(Collection entries)
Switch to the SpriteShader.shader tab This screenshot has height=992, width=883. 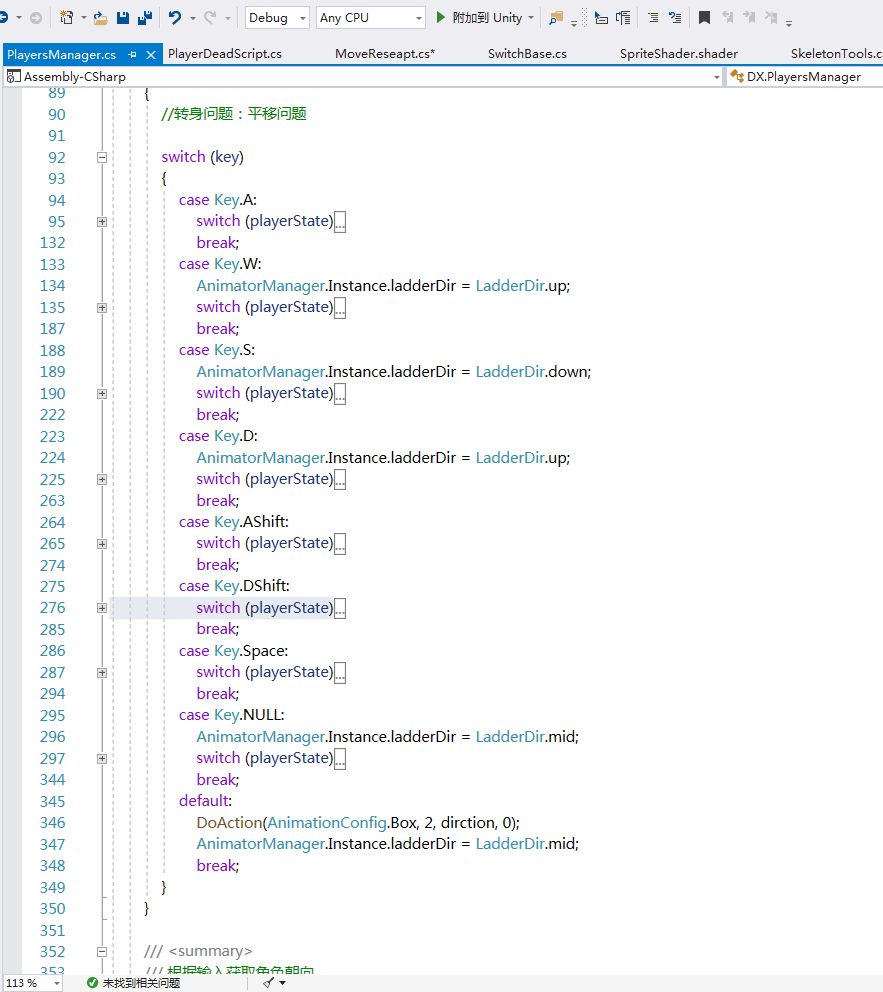coord(677,53)
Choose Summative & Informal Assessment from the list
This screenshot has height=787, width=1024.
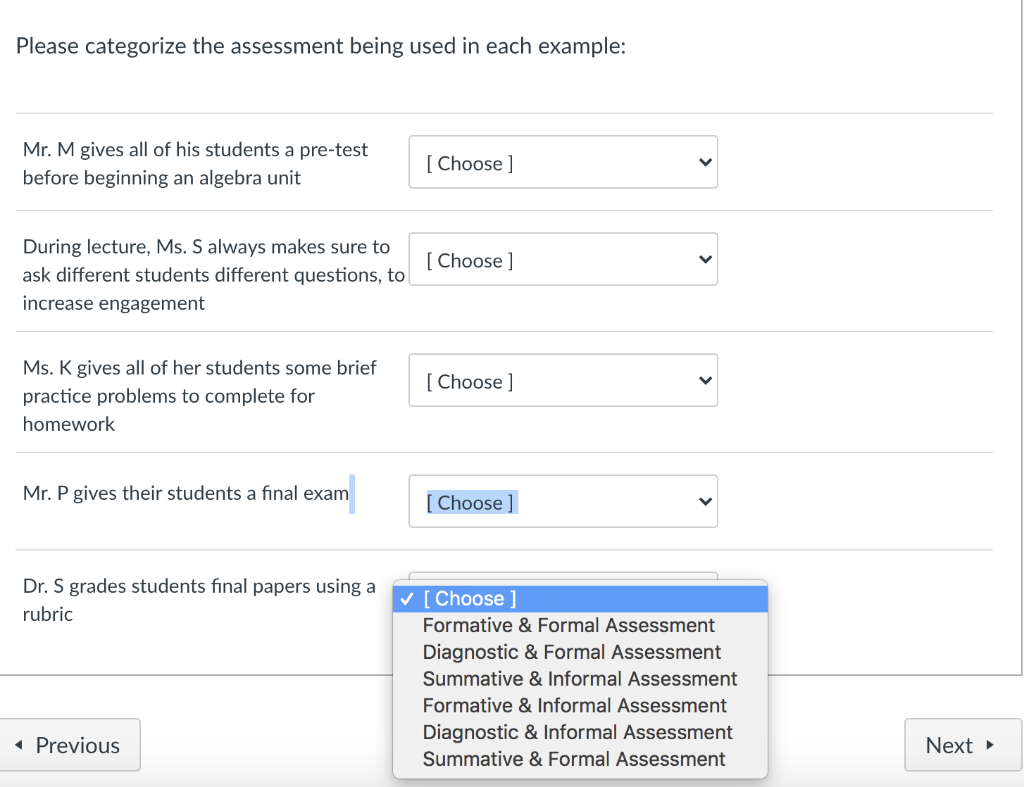[580, 679]
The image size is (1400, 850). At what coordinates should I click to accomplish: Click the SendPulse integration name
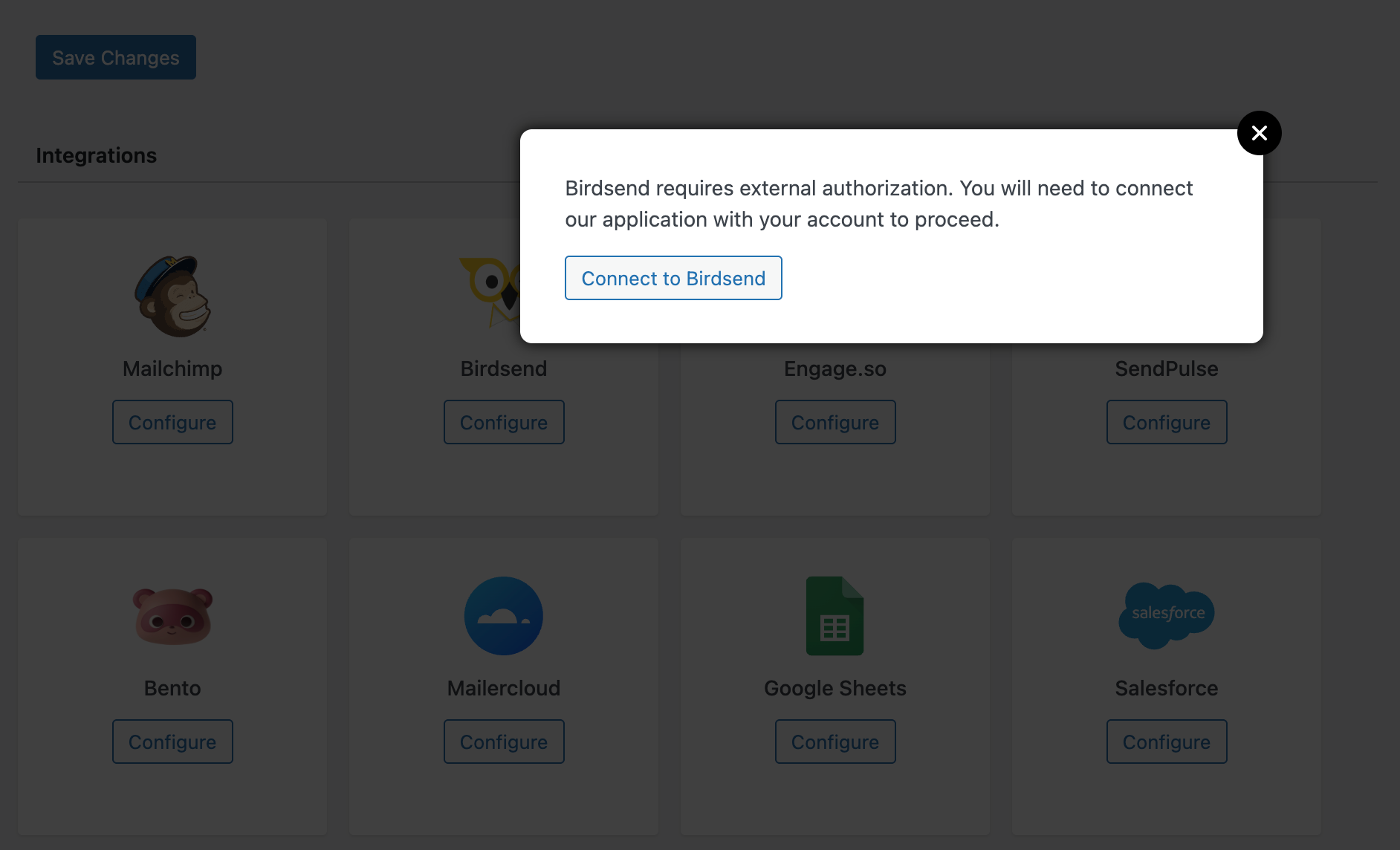pos(1167,369)
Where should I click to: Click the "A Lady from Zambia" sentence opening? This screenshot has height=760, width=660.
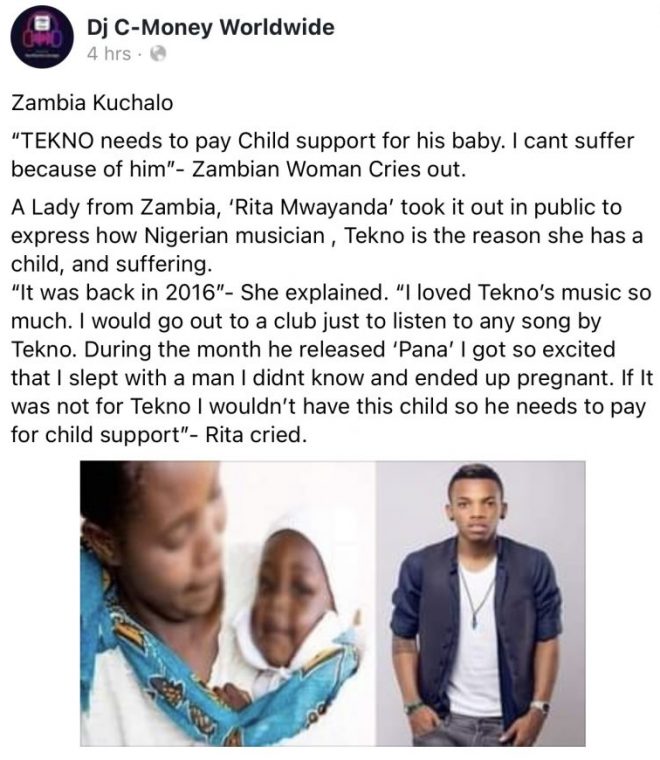tap(99, 208)
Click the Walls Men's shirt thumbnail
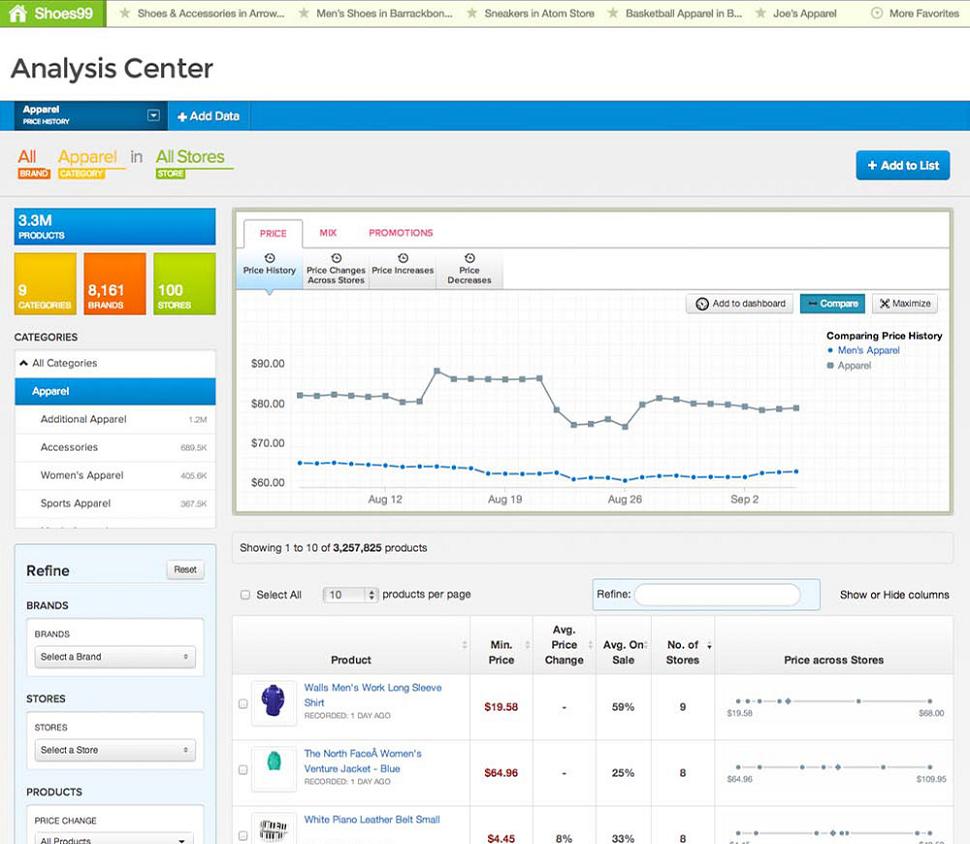This screenshot has width=970, height=844. click(x=273, y=700)
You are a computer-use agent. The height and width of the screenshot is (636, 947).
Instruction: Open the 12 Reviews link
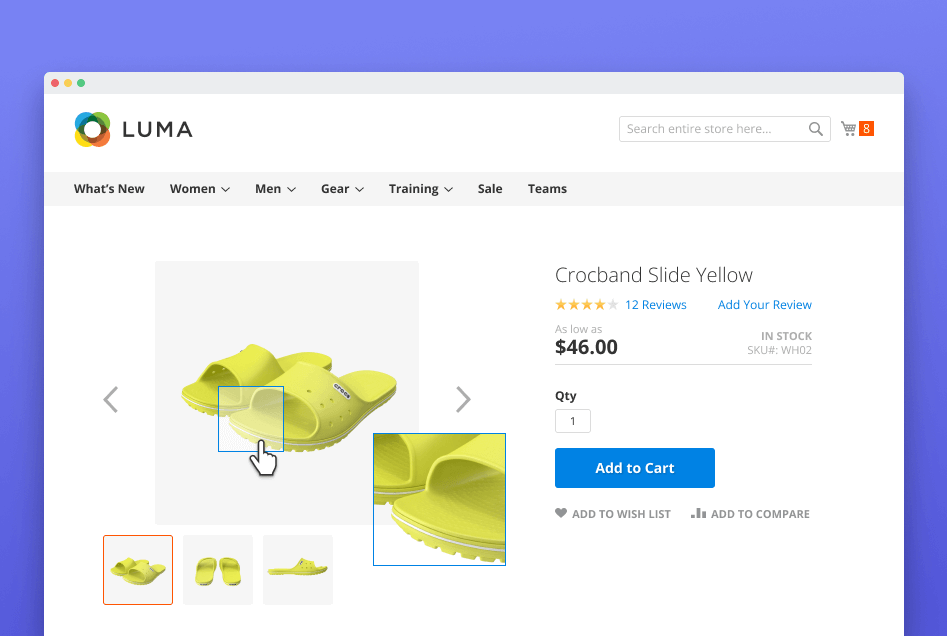point(655,305)
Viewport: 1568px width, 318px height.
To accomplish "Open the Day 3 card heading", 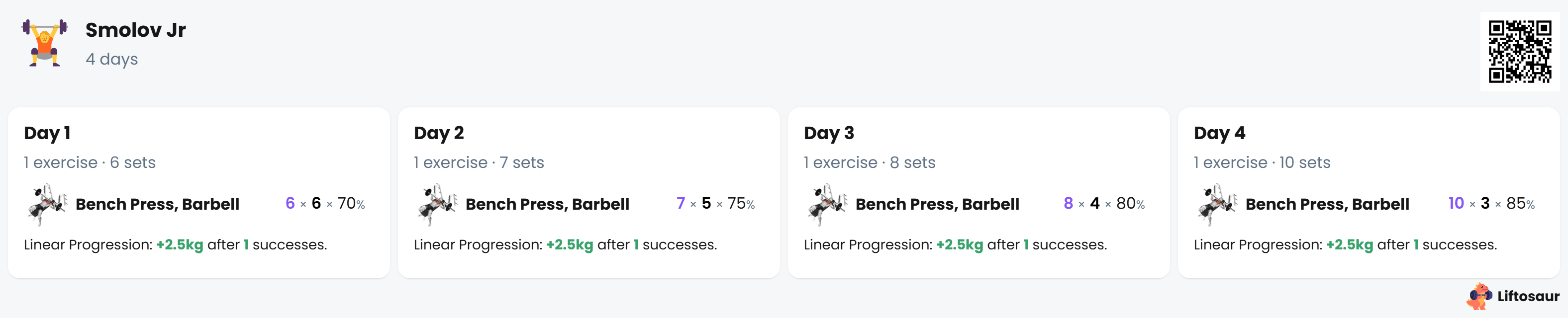I will point(829,133).
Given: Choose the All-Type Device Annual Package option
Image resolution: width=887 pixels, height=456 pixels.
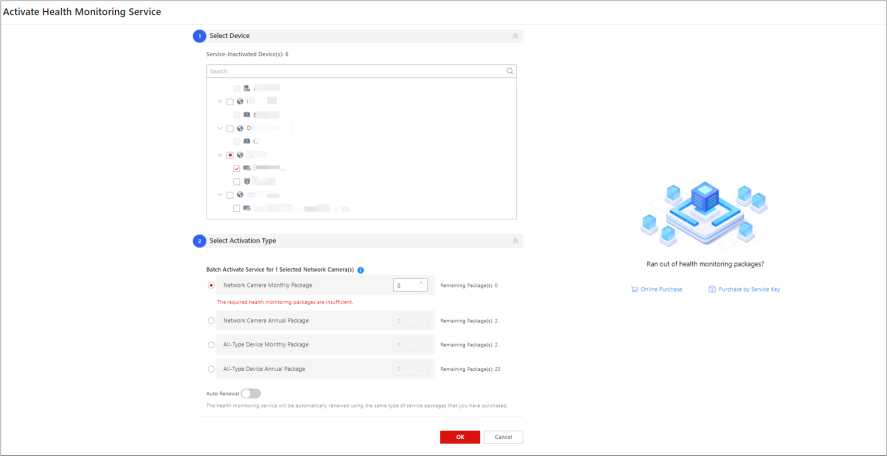Looking at the screenshot, I should click(x=211, y=369).
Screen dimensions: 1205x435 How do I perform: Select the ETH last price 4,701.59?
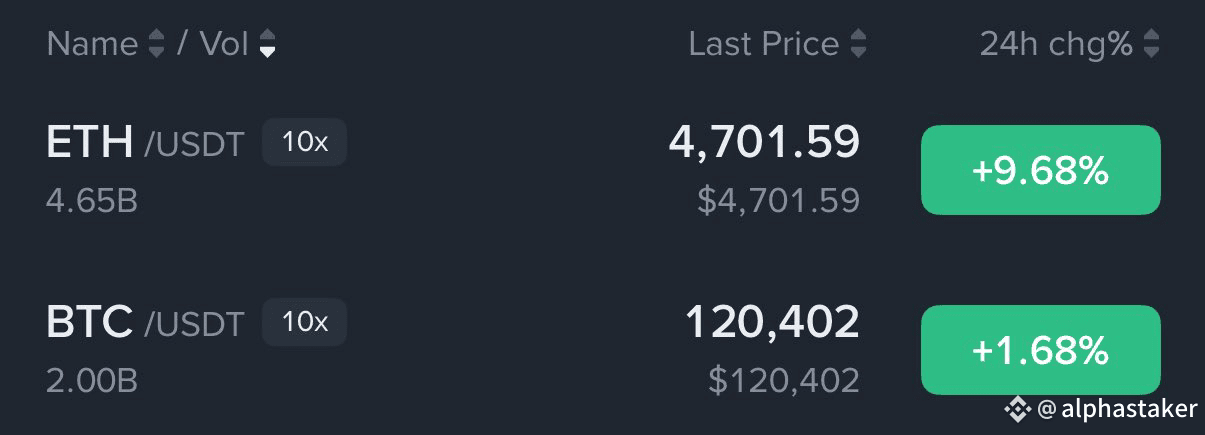tap(764, 142)
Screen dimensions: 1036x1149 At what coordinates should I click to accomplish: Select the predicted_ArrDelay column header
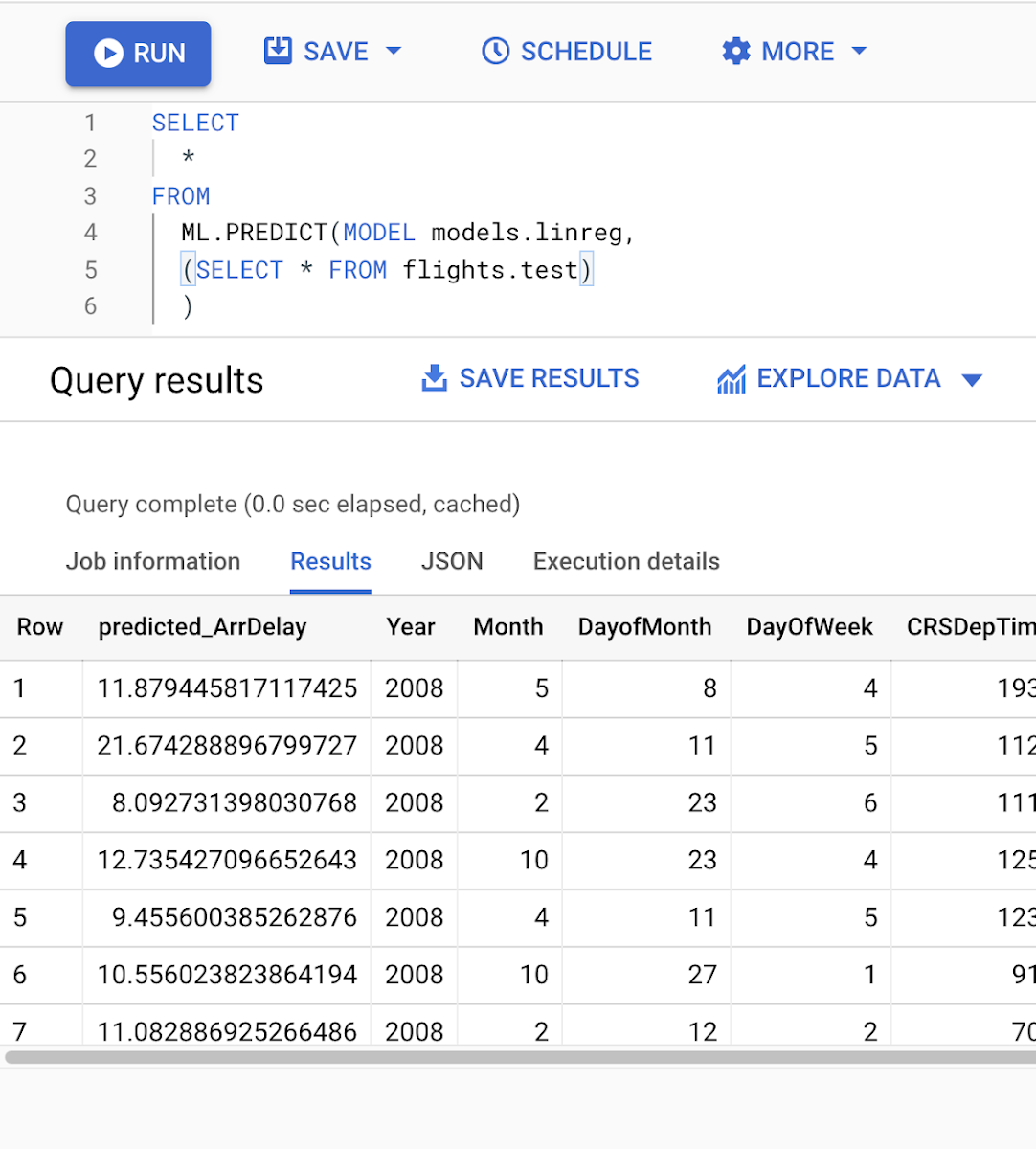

__Work order__:
Keep only those lines of the records that hold "Choose", and return them.

__Answer for this exercise__:
Choose Summative & Informal Assessment from the list
Given: Choose the All-Type Device Annual Package option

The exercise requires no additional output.